Increased intracranial pressure
Intracranial elastance
Historically, the intracranial pressure-volume relationship has been termed compliance in the medical literature. Compliance is defined as unit or units of volume (e.g., intracranial volume) change per unit or units of pressure (e.g., ICP) change (i.e., ΔV/ΔP). However, the pressure-volume curve presented in Figure 132-1 and most other textbooks actually depicts the reciprocal of compliance, or elastance.

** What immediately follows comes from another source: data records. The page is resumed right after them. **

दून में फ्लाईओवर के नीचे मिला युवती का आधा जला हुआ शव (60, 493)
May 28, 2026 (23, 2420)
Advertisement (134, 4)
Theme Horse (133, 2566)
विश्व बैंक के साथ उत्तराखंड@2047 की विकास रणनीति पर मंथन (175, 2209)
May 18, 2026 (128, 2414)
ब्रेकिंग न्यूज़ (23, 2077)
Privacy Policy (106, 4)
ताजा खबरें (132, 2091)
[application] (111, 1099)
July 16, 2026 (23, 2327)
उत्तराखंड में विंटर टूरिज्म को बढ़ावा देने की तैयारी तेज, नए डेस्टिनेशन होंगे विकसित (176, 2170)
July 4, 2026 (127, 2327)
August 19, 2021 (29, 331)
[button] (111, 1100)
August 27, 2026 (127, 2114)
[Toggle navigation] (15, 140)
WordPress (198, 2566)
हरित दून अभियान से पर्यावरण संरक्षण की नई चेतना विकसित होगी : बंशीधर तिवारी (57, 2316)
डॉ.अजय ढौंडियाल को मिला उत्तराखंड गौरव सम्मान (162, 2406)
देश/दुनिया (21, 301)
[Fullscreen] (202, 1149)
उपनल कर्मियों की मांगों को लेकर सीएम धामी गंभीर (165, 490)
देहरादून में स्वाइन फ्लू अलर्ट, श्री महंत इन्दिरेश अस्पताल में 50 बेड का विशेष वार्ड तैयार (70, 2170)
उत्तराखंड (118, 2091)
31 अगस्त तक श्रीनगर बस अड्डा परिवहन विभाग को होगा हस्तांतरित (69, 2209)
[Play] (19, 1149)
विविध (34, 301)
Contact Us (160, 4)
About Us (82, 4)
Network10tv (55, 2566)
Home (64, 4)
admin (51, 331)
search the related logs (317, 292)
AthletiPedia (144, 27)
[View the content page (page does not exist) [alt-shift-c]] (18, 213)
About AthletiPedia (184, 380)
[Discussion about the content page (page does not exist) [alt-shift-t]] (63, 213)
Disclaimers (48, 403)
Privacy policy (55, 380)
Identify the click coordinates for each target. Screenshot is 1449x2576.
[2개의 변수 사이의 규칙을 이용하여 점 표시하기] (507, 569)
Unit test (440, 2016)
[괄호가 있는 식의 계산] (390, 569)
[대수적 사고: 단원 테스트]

Elastance is defined as ΔP/ΔV. Under normal physiologic conditions, small volume increases in any one of the three intracranial compartments results in little or no change in ICP. The compensatory mechanisms that initially protect against an elevation in ICP are (a) translocation of intracranial CSF through the foramen magnum to the subarachnoid space surrounding the spinal cord, (b) increased CSF absorption through the arachnoid granulations, and (c) translocation of blood out of the intracranial vault. Once these mechanisms are exhausted, abrupt increases in ICP occur in association with small increases in intracranial volume (see Figure 132-1). That is, intracranial compliance is decreased, or more correctly, intracranial elastance is increased.
Anesthetic considerations
The goals of managing a patient with intracranial hypertension include preventing cerebral ischemia and preventing brain herniation (Figure 132-2).

Respiratory
PaCO2 is the single most potent physiologic determinant of CBF (Figure 132-3) and CBV. At a PaCO2 between 20 and 80 mm Hg, CBF decreases 1 mL/100 g brain weight/min and CBV decreases 0.05 mL/100 g brain weight for each 1-mm Hg decrease in PaCO2. Decreasing PaCO2 to 25 to 28 mm Hg should provide near-maximal reductions in ICP, lasting up to 24 h, without adversely affecting acid-base or electrolyte status or decreasing cerebral O2 delivery (i.e., resulting from combined cerebral vasoconstriction and leftward shift in the oxyhemoglobin dissociation curve). Accordingly, in the setting of severe traumatic brain injury, the Brain Trauma Foundation states that aggressive hyperventilation (i.e., PaCO2 ≤ 25 mm Hg) is not recommended, as further reductions in PaCO2 may result in iatrogenic brain injury.